Pixel coordinate grounding data:
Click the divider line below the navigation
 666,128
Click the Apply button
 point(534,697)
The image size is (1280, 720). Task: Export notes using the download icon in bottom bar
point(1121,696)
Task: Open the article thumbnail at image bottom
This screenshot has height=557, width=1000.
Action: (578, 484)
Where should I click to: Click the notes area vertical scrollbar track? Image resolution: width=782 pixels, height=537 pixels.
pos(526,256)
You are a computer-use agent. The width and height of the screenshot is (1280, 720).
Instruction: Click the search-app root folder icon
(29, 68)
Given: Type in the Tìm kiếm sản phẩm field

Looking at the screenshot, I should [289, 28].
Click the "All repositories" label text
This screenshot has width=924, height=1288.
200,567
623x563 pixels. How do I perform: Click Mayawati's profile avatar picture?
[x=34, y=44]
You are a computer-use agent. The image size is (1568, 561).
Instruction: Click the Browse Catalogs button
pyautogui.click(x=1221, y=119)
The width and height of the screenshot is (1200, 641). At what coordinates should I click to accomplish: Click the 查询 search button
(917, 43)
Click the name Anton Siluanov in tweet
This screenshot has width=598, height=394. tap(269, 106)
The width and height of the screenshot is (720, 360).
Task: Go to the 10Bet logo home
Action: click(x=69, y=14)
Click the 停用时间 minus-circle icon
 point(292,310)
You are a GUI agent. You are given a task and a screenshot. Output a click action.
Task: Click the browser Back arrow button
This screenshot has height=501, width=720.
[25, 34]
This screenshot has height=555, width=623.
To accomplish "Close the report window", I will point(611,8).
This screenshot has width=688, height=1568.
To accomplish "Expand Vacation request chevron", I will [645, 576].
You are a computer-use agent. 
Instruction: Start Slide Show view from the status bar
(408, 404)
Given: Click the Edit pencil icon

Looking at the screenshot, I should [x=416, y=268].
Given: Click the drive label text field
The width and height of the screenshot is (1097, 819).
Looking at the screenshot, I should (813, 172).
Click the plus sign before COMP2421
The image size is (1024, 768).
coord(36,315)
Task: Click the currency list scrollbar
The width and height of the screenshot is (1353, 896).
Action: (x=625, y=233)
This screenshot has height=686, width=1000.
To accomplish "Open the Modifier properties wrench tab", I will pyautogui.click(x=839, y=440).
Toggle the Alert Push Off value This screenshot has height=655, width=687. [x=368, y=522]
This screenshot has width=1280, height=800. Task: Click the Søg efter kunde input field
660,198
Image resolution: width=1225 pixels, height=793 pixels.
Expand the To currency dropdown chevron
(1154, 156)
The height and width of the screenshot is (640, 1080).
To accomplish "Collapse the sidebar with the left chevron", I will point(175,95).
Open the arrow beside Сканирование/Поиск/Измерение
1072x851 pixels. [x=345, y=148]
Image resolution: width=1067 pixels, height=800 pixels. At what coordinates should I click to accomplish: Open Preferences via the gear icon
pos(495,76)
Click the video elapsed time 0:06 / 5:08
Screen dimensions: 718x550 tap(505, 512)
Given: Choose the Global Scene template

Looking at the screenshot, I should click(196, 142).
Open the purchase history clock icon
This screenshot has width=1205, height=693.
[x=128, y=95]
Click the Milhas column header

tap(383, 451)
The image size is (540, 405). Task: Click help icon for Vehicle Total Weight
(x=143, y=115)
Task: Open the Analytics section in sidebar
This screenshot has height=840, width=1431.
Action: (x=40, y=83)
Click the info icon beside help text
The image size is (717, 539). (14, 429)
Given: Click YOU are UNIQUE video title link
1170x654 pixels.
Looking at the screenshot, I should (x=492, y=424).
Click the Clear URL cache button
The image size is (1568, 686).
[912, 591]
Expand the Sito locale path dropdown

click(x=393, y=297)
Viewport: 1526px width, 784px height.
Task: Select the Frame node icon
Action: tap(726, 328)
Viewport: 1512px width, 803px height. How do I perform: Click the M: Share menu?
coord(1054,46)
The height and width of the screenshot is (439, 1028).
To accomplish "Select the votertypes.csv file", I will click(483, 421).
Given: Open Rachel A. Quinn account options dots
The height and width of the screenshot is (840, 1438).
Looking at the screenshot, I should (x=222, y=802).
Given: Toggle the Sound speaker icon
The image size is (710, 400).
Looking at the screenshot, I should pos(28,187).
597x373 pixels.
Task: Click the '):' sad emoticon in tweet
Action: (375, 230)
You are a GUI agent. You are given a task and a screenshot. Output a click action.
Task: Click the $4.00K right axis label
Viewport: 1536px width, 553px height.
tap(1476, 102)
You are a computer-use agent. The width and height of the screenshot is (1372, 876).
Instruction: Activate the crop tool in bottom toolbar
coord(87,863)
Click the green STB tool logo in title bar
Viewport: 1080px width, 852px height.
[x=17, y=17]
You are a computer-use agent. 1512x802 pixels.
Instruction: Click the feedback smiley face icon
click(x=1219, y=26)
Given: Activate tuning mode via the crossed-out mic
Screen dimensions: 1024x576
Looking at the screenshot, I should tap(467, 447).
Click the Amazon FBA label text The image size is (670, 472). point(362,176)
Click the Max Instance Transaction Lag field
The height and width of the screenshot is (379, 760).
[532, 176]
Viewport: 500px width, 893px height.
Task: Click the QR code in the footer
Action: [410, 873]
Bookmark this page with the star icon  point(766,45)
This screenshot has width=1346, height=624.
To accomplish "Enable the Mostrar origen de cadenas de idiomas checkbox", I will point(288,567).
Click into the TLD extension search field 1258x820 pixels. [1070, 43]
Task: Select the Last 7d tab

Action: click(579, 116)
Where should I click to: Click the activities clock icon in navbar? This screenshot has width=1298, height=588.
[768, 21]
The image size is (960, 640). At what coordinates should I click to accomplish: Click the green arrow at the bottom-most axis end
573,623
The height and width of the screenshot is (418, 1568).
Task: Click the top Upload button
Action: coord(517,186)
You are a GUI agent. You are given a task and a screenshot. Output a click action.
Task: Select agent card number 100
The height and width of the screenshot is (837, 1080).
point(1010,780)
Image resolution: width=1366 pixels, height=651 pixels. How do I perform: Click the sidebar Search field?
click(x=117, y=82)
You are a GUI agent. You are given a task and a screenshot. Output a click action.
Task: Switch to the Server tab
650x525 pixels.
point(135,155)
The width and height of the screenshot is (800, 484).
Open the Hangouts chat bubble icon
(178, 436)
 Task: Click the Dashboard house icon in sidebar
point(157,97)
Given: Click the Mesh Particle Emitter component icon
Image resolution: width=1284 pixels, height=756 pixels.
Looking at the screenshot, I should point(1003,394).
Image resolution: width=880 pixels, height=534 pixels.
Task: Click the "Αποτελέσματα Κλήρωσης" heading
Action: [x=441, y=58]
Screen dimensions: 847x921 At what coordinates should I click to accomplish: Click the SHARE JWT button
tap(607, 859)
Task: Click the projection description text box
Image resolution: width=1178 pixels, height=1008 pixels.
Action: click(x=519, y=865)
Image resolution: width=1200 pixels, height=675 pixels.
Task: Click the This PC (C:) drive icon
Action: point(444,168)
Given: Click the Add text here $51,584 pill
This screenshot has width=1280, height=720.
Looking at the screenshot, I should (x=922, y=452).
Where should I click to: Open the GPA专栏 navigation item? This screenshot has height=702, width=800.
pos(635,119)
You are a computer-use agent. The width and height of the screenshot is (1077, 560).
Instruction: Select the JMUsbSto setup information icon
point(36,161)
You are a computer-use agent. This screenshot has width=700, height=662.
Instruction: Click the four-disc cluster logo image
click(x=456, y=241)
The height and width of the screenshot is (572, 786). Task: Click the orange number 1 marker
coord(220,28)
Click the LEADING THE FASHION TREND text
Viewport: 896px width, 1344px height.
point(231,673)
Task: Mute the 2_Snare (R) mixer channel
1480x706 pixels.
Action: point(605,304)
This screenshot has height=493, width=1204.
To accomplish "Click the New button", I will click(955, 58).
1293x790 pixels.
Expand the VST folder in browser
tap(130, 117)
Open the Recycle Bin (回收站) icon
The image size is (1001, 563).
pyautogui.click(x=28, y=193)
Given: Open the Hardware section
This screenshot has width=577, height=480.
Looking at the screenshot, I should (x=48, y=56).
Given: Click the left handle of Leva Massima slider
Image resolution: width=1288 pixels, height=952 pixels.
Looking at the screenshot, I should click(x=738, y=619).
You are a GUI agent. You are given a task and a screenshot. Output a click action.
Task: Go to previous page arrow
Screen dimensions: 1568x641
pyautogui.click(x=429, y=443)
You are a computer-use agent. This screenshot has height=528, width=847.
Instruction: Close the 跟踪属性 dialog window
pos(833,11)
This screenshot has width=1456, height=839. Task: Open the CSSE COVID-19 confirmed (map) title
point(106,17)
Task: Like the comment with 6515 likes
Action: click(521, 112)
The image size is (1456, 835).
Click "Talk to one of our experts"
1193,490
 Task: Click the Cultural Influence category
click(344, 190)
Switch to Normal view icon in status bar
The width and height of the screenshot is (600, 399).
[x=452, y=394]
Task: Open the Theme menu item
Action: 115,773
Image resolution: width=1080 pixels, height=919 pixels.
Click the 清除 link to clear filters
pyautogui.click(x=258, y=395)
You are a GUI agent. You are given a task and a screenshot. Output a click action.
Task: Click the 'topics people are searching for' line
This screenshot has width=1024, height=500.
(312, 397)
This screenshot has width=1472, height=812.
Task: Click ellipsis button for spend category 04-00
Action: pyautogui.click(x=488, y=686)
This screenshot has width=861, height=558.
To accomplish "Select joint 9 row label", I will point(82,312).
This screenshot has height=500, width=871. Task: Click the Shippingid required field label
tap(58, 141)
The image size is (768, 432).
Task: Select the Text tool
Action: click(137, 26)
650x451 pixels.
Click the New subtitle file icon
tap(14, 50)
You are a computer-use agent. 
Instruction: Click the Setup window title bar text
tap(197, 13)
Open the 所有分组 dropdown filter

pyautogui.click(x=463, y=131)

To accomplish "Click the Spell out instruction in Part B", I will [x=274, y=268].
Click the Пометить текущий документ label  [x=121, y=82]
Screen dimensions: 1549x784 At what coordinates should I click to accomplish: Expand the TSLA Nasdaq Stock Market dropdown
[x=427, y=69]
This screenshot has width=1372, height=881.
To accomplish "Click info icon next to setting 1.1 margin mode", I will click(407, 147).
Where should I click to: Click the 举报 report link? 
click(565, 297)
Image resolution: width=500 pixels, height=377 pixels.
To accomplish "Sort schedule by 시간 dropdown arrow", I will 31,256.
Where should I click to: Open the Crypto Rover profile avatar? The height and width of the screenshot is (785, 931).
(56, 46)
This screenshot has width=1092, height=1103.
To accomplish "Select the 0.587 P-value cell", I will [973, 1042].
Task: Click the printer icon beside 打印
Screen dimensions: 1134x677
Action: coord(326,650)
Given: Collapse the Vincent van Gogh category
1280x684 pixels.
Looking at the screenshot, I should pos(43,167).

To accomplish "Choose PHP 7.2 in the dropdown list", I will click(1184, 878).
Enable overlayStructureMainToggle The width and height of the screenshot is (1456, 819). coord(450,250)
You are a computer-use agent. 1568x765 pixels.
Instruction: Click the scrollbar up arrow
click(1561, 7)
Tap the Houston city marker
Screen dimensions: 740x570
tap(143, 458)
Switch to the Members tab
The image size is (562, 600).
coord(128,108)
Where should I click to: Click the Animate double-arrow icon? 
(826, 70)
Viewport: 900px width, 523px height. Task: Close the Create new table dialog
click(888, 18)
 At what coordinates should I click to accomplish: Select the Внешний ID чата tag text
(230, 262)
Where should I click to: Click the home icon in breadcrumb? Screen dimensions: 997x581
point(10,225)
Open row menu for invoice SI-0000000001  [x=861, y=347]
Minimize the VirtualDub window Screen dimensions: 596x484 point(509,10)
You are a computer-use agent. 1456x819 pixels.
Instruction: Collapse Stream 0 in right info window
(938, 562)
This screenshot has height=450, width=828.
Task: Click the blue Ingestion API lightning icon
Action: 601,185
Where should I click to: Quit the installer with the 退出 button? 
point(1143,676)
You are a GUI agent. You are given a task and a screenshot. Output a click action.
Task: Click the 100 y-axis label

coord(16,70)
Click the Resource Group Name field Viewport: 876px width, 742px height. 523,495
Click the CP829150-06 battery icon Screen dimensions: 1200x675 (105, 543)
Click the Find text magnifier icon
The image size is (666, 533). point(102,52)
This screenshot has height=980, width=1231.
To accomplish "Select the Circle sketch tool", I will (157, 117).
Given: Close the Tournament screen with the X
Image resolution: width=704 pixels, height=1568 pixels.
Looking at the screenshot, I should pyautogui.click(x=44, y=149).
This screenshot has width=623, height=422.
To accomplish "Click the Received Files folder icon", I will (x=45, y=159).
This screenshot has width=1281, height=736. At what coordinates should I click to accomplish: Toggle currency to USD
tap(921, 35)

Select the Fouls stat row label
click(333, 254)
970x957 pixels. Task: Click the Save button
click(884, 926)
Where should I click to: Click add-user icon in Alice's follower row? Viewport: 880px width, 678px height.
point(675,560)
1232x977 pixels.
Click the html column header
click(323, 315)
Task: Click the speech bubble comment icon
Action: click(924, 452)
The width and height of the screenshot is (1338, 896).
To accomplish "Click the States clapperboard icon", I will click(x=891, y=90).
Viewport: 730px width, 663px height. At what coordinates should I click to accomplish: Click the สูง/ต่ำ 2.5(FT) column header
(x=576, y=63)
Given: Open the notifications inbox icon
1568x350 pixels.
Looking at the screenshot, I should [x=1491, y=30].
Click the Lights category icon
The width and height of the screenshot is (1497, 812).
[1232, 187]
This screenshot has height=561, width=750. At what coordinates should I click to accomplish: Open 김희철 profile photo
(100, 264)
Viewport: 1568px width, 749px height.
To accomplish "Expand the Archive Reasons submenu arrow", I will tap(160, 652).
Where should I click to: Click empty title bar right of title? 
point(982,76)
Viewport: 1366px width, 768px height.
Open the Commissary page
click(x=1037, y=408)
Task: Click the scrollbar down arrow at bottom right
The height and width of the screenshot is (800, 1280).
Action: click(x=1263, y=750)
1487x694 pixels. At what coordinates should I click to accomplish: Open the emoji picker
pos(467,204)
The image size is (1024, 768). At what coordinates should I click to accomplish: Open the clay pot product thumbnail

▸ **Work to complete**
Pick each line holding "list" out of the entries above and return it.

▸ **Answer space**
Task: Click the currency list scrollbar
To accomplish "Choose PHP 7.2 in the dropdown list", I will click(1184, 878).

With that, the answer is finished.